Digital At The Foundation Of Natura’s CX Strategy

The multinational beauty brand relies on mature and robust data analysis to deliver contextually customized customer experiences, according to Andrea Alvares, VP of marketing, innovation, and sustainability. She recently spoke to CMO.com about the intersection between marketing and technology.

Digital At The Foundation Of Natura’s CX Strategy

Natura is a Brazilian multinational cosmetics and personal-care manufacturer, with operations in Argentina, Chile, Colombia, the United States, France, Mexico, and Peru. The company, founded in 1969, also has more than 1.8 million consultants who are part of its direct-sales network.

In recent years, Natura added to its portfolio with the acquisitions of British beauty brand The Body Shop and Australia’s Aesop.

Success in the beauty business is very much contingent on customer relationships. Natura relies on mature and robust data analysis to deliver contextually customized customer experiences, according to Andrea Alvares, vice president of marketing, innovation, and sustainability. She recently spoke to CMO.com about the intersection between marketing and technology.

CMO.com: Natura represents what many companies are aiming for today: to be a broad and engaged network. What role has new technologies played from a marketing perspective?

Alvares: Technology is an amplifier for our network. Today, 99% of our product order transactions are done digitally. Our Natura Consultingapplication has been downloaded 500 million times, and this number should only increase. The present and future of direct selling undoubtedly passes through mobile.

CMO.com: Is there a right way for marketers to leverage mobile?

**Alvares:**The watchword is relevance. It is necessary to approach people in the right context by offering them what is appropriate. The challenge in our area is to offer experiences that are relevant to each of these people without interrupting them.

CMO.com: Providing experiences in the right context involves data analysis. Where will this evolution of CRM lead us?

**Alvares:**We are 100% immersed in this process. We have an online monitoring room to analyze aggregate data, sales, consumer interactions, and consultants. But, for any marketing leader, this is a journey, and we are seeing only the tip of the iceberg of what it is possible to do with data analysis. We learn every day, we use bots to test our possibilities, and we are trying to increasingly customize our approach. We are only at the beginning of a big and greater revolution.

CMO.com: Does this revolution reinvent what we know as customer experience?

**Alvares:**We always treat customer experience as a priority. What we have now is a way to follow the different journeys of the final consumer and consultants in our network. With data analysis, we can follow more closely and ensure a greater continuity of the relationships we build. We are obsessed with the integrity of our relationships and believe that customer experience goes through this responsibility.

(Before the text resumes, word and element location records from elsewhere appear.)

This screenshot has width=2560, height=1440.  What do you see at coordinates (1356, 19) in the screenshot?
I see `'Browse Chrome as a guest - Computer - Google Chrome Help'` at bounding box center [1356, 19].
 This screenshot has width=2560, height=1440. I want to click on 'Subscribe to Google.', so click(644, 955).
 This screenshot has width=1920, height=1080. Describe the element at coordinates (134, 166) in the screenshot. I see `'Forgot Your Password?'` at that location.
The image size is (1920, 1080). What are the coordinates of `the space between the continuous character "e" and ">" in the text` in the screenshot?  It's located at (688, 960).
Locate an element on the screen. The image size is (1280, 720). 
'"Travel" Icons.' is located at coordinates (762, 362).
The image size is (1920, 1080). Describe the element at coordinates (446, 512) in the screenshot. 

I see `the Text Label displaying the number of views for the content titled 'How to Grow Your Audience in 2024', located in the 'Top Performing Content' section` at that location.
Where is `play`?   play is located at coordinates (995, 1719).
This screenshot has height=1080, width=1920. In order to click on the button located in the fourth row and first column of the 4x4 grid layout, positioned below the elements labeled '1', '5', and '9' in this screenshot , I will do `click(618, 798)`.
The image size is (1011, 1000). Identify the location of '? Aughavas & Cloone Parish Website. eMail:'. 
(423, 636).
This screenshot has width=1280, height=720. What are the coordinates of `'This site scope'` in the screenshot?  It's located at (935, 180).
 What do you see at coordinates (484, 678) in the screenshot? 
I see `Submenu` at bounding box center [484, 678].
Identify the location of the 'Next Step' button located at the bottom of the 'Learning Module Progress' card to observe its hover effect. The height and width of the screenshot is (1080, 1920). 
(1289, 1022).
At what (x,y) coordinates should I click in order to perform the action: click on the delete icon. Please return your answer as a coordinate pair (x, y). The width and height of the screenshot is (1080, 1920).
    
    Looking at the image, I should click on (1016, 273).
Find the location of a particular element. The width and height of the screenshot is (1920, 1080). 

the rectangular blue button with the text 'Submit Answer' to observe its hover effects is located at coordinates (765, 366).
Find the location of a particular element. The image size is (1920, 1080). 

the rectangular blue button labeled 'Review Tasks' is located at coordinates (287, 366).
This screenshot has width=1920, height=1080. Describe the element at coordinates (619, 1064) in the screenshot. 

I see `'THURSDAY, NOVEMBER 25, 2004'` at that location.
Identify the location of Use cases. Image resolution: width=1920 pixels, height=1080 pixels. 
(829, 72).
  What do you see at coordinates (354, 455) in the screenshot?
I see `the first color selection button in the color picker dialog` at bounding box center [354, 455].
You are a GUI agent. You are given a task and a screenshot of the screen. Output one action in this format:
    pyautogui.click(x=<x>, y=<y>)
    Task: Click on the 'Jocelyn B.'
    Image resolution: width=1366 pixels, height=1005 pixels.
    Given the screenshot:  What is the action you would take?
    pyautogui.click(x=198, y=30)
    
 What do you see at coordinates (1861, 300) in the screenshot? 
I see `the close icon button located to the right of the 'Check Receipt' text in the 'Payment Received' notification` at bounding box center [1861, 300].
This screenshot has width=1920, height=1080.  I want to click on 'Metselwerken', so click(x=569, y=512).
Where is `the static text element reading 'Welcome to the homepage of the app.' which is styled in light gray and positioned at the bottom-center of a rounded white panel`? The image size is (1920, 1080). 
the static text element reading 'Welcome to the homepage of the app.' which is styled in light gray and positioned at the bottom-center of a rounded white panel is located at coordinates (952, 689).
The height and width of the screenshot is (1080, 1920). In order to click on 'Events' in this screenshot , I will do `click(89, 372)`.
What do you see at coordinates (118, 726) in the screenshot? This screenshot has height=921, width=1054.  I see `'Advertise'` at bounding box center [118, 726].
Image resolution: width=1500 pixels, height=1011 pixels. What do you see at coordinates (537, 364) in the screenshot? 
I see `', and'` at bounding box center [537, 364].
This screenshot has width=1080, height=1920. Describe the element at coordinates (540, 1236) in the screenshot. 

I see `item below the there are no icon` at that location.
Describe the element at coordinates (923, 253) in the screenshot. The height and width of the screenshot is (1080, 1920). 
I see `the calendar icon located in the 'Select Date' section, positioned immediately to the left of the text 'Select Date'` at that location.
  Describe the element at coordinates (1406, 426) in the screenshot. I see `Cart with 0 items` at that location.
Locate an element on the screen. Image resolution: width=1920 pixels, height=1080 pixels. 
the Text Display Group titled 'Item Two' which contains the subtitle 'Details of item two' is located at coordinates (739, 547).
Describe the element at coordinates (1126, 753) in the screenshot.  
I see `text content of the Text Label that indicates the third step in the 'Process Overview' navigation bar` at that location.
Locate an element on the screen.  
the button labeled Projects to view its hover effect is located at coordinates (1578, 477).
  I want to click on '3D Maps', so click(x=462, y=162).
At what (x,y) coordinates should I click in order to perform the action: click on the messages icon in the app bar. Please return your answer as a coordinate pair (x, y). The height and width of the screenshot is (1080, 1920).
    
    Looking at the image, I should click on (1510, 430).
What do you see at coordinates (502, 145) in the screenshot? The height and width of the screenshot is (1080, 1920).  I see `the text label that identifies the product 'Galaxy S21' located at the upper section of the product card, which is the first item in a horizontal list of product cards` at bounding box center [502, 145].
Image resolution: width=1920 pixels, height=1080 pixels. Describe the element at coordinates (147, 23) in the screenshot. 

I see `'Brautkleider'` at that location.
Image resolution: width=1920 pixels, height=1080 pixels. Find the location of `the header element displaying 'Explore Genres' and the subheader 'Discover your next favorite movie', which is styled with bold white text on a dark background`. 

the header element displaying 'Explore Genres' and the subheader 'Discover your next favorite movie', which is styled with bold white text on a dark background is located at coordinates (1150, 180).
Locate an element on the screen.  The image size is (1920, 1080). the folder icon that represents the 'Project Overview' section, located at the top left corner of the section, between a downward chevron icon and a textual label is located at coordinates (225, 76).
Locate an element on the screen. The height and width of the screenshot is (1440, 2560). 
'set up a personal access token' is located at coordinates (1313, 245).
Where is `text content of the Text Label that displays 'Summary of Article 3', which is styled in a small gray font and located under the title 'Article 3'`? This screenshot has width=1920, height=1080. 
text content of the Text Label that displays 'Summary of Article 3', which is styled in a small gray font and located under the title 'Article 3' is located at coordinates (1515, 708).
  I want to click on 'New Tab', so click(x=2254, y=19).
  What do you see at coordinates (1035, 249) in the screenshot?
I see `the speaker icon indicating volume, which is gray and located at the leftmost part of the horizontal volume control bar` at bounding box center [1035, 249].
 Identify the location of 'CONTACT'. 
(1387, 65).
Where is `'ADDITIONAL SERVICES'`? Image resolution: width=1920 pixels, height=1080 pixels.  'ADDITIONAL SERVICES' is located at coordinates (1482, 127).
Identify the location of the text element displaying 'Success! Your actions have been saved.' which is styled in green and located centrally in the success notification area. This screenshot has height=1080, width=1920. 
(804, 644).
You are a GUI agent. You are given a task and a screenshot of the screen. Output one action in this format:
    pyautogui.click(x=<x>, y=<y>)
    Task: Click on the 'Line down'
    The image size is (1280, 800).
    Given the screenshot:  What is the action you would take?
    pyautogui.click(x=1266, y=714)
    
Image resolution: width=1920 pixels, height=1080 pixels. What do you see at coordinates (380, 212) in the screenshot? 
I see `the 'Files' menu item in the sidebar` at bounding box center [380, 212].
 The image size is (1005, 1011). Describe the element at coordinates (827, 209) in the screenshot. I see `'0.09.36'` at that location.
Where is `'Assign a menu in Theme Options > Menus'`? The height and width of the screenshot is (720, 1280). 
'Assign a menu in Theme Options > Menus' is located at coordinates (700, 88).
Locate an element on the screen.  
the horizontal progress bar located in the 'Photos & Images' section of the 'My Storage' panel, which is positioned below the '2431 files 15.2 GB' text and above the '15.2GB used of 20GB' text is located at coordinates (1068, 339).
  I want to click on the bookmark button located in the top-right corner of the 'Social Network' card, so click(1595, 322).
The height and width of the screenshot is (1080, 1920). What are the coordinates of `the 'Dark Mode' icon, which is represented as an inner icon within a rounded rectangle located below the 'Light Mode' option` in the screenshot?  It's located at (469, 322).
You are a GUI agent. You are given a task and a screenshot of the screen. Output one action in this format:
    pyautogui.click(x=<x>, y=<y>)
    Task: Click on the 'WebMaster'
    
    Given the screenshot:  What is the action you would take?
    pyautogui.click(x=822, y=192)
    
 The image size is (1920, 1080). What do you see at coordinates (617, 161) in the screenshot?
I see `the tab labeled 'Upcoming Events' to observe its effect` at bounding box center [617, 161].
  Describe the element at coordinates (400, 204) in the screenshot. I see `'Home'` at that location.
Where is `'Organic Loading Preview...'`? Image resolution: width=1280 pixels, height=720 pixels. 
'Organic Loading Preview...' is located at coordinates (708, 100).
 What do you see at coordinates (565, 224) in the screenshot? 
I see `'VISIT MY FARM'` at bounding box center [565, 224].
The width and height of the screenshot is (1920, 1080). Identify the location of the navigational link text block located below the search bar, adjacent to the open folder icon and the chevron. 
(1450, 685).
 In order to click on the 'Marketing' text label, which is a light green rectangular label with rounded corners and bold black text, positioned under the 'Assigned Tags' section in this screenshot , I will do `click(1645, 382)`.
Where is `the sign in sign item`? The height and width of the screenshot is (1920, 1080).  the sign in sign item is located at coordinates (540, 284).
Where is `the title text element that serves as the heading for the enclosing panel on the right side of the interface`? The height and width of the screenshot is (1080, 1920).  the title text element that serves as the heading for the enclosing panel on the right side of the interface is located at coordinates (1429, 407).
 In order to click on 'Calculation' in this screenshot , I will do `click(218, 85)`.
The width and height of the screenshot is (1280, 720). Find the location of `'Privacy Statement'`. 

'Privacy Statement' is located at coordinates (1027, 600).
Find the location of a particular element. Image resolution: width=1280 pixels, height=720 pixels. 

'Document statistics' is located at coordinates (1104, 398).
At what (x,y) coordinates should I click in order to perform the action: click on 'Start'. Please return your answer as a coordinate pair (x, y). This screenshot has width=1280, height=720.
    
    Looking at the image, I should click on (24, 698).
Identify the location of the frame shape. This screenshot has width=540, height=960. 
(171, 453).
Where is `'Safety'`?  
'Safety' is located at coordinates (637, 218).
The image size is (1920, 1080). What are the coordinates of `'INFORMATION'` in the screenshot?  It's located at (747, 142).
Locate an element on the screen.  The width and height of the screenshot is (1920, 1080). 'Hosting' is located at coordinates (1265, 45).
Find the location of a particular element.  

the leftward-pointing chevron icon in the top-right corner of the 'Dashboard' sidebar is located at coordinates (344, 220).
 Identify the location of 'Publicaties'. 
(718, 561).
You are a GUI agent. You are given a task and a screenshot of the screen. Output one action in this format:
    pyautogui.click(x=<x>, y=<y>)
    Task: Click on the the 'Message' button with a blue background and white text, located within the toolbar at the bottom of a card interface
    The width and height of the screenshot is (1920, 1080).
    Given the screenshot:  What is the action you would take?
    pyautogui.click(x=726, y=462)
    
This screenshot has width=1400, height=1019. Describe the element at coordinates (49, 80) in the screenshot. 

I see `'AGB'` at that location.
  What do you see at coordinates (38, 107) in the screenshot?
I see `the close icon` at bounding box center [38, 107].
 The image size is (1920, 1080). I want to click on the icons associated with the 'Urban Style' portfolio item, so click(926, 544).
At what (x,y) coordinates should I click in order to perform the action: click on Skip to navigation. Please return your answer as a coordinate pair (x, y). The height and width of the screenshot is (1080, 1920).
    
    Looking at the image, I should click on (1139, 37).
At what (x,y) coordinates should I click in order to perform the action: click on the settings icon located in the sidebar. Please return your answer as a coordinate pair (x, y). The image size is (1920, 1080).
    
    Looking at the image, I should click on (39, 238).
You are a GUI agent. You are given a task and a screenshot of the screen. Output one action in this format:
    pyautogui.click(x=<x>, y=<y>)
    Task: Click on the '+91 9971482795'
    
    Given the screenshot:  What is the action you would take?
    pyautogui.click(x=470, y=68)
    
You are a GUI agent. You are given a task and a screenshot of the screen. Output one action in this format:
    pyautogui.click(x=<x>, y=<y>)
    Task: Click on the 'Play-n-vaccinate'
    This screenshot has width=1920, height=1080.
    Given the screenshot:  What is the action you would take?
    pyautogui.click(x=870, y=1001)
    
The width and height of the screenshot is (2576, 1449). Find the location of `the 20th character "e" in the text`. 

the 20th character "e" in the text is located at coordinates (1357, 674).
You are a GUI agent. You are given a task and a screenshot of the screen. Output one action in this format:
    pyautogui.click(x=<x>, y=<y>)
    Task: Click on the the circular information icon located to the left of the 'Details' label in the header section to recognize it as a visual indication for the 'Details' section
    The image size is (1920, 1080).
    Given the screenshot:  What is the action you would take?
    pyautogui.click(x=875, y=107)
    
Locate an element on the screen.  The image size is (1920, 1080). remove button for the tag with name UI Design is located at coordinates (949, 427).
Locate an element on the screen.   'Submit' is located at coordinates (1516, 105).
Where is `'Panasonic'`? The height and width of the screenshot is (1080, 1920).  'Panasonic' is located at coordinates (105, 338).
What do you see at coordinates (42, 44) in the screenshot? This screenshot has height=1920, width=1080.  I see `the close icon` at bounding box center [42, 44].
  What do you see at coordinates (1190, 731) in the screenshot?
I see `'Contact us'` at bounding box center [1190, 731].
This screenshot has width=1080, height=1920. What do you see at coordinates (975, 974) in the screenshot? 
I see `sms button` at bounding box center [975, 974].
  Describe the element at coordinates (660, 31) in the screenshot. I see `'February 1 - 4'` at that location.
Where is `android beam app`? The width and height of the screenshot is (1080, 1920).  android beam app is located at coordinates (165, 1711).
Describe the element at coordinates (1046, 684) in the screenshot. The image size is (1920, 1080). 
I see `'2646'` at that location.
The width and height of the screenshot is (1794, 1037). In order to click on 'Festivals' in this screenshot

CMO.com: Considering the influence of technology on people’s behaviors and consumption patterns, what is the profile of the new marketing leader?

Alvares: One of the key features is insatiable curiosity. In a world that changes so much, it is important to be thirsty for learning and sharing. You need a sense of accomplishment and entrepreneurship, courage to take risks and fight, and an ability of materialization. Understanding and liking technology is important, but this is becoming increasingly invisible because technology is so intrinsic in our daily lives. The debate about understanding it or not will not be relevant anymore. It is something that will already be there naturally.